Klimaneutrale Kommune 2050 - Horb am Neckar
Der Gemeinderat der Stadt Horb a.N. hat im Oktober 2010 beschlossen, sich am Wettbewerb „Klimaneutrale Kommune“ des Landes Baden-Württemberg zu beteiligen und hierzu ein integriertes Klimaschutzkonzept erstellen zu lassen.Seit Dezember 2010 liegt nun der Förderbescheid des Ministeriums vor, das 70 Prozent der Kosten der Konzepterstellung fördert. Der Gemeinderat hat daraufhin im Februar 2011 grünes Licht für den Start in die Umsetzung gegeben. Im „Masterpan“ für die Stadt Horb als Klimaneutrale Kommune bis 2050 sollen alle bisherigen Aktivitäten der Kommune gebündelt, auf eine breitere Basis gestellt und durch zusätzliche Maßnahmen ergänzt werden.
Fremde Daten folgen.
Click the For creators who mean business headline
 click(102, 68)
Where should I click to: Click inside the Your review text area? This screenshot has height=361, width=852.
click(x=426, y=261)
Gemeinsam mit den beiden Planungsbüros Green City Energy und der Kommunalberatung KlimaKom wird die Stadt Horb a.N. bis Ende September 2011 ein ganzheitliches Energie- und Klimaschutzkonzept erarbeiten und sich dem Wettbewerb der anderen Baden-Württembergischen Kommunen stellen.
Der Schwerpunkt des Konzepts liegt in der Entwicklung eines handlungsorientierten Ansatzes. Neben fundierten Grundlagenerhebungen, soll dieser vor allem einen Umsetzungsprozess anstoßen sowie vorhandene städtebauliche Zielsetzungen und Strategien eingebunden und vorangetrieben werden können.
In enger Zusammenarbeit mit der Bürgerschaft, den kommunalen Verwaltungen, Politik und Wirtschaft werden konkrete Projekte und Maßnahmen entwickelt und zur Umsetzung vorbereitet, wo und wie Energie eingespart, CO2-Emissionen reduziert und der Anteil erneuerbarer Energien gesteigert werden kann, um das angestrebte Ziel der Klimaneutralen Kommune Horb 2050 zu erreichen. Die Kohlendioxid-Emissionen liegen im Stadtgebiet bei 222500 Tonnen/Jahr, sie verteilen sich auf die Sektoren Industrie und Gewerbe, Verkehr sowie private Haushalte zu rd. je einem Drit-tel, der Anteil des öffentlichen Sektors liegt lediglich bei 2 %.
Am 5. Juni 2011 erfolgte die erste öffentliche Informationsveranstaltung und bis Ende Juni die Datensammlung sowie die Aufbereitung in den energiewirtschaftlichen Studien "Horber Ener-gieatlas" (zeigt den derzeitigen Verbrauch und Bedarf an Wärme und Strom auf) und "Potentialanalyse der erneuerbaren Energien im Stadtgebiet". Die beiden Studien bildeten die Grundlage für die beiden Klimaschutzkonferenzen am 2. und am 23. Juli 2011. Ca. 50 Teilnehmer, u.a. Mitarbeiter von Unternehmen und Banken, Bildungseinrichtungen, aus Stadt- und Kreisverwaltungen, Vertreter aus dem Gemeinderat und von Vereinen sowie engagierte Bürger erarbeiteten konkrete Ziele, Strategien und Maßnahmen zur Erreichung einer 40 %-igen CO2-Reduzierung bis 2020. In zwei Expertenrunden und weiteren Gesprächen der Konferenzteilnehmer wurden offene Fragen und die Umsetzungschancen der erarbeiteten Projektideen nochmals vertieft.
In der Gemeinderatssitzung am 13.09.2011 stellten Vertreter der 8 Thementischen ihre Ergebnisse vor. Fachlich aufgeteilt wurden dabei folgende Themenbereiche gebildet:
* Siedlungsentwicklung und Bauleitplan
* Energetische Sanierung: Gebäude und Infrastruktur
* Erneuerbare Energien: Wind und Solar
* Erneuerbare Energien: Biomasse und Kraftwärmekoppelung
* Mobilität
* Unternehmen: Energieeinsparung, Effizienzsteigerung, erneuerbare Energien
* Bewusstseinsbildung
* Klimaschutzmanagement und Finanzierung
Oberbürgermeister Rosenberger bedankt sich bei allen Teilnehmern der Klimaschutzkonferenzen für deren Mitarbeit. Er unterstrich zum Abschluss der Präsentationen im Gemeinderat, dass nun das Know-how von 50 Experten vorliege und die Maßnahmen in den verschiedenen Themenbereichen auf Umsetzbarkeit überprüft, koordiniert und sofern möglich, rasch realisiert werden sollen. Allerdings könne nicht alles gleich in einem Zuge umgesetzt werden, da auch finanzielle Aspekte berücksichtigt werden müssen. Hierbei liege die Aufgabe der Prioritätensetzung beim Gemeinderat. Eine erste öffentliche Beratung über das weitere Vorgehen soll in der nächsten Gemeinderatssitzung am 27. September 2011 erfolgen.